- MATERIAL SUPPLIED
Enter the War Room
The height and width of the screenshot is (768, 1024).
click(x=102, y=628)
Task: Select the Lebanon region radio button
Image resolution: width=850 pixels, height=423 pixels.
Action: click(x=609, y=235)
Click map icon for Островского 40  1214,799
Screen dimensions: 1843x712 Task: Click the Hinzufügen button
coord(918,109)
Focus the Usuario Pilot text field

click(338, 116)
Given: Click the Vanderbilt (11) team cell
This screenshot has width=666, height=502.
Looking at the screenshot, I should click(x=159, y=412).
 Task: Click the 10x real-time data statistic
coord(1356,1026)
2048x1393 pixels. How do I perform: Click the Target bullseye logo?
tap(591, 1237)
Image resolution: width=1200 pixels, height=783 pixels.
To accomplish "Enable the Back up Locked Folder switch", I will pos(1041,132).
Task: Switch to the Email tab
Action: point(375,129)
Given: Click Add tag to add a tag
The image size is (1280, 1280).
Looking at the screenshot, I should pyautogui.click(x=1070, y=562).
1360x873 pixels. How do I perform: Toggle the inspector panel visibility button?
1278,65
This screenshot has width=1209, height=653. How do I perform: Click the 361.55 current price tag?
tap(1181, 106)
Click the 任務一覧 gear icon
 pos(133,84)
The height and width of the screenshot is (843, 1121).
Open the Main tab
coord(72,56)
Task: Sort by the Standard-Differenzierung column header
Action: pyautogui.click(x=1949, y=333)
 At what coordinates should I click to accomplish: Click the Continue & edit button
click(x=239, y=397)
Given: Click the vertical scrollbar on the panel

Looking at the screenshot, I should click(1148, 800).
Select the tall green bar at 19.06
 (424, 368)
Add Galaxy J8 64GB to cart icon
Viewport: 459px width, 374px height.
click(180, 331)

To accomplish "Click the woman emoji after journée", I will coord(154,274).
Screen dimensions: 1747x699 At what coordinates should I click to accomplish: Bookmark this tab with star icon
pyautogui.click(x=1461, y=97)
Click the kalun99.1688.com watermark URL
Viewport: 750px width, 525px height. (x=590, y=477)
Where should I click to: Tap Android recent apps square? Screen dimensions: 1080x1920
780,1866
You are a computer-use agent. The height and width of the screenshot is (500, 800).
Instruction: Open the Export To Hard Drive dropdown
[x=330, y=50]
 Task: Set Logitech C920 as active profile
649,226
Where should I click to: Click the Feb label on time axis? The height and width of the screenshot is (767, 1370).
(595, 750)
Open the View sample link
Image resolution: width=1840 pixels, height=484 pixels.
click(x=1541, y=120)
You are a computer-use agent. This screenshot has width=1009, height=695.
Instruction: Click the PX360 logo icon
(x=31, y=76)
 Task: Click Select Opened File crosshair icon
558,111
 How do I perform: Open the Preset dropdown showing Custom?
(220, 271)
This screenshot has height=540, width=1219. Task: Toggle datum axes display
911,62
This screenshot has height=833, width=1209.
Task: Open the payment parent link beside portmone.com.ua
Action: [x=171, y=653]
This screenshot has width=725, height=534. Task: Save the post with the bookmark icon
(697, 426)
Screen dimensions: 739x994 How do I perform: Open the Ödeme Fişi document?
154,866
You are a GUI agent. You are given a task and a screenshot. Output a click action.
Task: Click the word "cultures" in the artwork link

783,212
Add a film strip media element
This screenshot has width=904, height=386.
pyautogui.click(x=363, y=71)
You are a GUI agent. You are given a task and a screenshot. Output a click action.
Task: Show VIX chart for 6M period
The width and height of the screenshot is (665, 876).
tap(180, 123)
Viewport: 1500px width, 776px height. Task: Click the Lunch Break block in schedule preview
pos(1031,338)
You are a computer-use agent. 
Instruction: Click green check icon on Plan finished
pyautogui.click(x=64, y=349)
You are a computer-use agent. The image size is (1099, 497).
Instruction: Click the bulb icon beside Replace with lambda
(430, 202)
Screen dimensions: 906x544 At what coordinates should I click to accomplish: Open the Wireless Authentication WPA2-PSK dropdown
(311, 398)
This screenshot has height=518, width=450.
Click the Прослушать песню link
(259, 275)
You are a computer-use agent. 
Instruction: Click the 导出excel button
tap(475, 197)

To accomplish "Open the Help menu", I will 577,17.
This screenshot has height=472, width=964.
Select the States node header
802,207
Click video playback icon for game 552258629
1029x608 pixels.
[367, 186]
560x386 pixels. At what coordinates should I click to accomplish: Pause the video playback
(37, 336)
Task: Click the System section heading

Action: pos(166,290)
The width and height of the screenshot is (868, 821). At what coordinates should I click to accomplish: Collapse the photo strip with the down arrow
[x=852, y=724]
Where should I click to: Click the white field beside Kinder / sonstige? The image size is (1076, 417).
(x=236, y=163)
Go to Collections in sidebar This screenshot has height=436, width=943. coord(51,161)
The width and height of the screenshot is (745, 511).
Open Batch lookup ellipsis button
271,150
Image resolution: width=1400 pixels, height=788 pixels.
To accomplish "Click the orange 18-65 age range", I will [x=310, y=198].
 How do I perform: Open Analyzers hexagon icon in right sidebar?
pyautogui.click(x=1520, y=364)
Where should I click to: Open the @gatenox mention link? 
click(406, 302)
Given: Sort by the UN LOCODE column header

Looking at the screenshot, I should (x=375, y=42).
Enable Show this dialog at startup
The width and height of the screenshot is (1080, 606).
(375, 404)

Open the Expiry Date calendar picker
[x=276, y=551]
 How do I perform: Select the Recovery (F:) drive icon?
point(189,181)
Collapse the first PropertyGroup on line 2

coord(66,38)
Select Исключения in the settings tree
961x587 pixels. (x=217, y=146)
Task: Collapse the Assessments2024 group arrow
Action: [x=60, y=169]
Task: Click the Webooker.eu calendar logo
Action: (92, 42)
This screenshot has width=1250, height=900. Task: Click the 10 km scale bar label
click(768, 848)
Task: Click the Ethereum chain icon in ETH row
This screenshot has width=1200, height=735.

- WHAT YOU HAVE TO DO
Recast the data from the line with "Viewport: 1500px width, 776px" up to and including the line with "pyautogui.click(x=64, y=349)" as a two-column CSV with the headers instruction and action, one row per item. Put each field in double quotes and replace any line breaks inside a field with spaces.

- RESULT OF THE TASK
instruction,action
"Viewport: 1500px width, 776px height. Task: Click the Lunch Break block in schedule preview","pos(1031,338)"
"You are a computer-use agent. Instruction: Click green check icon on Plan finished","pyautogui.click(x=64, y=349)"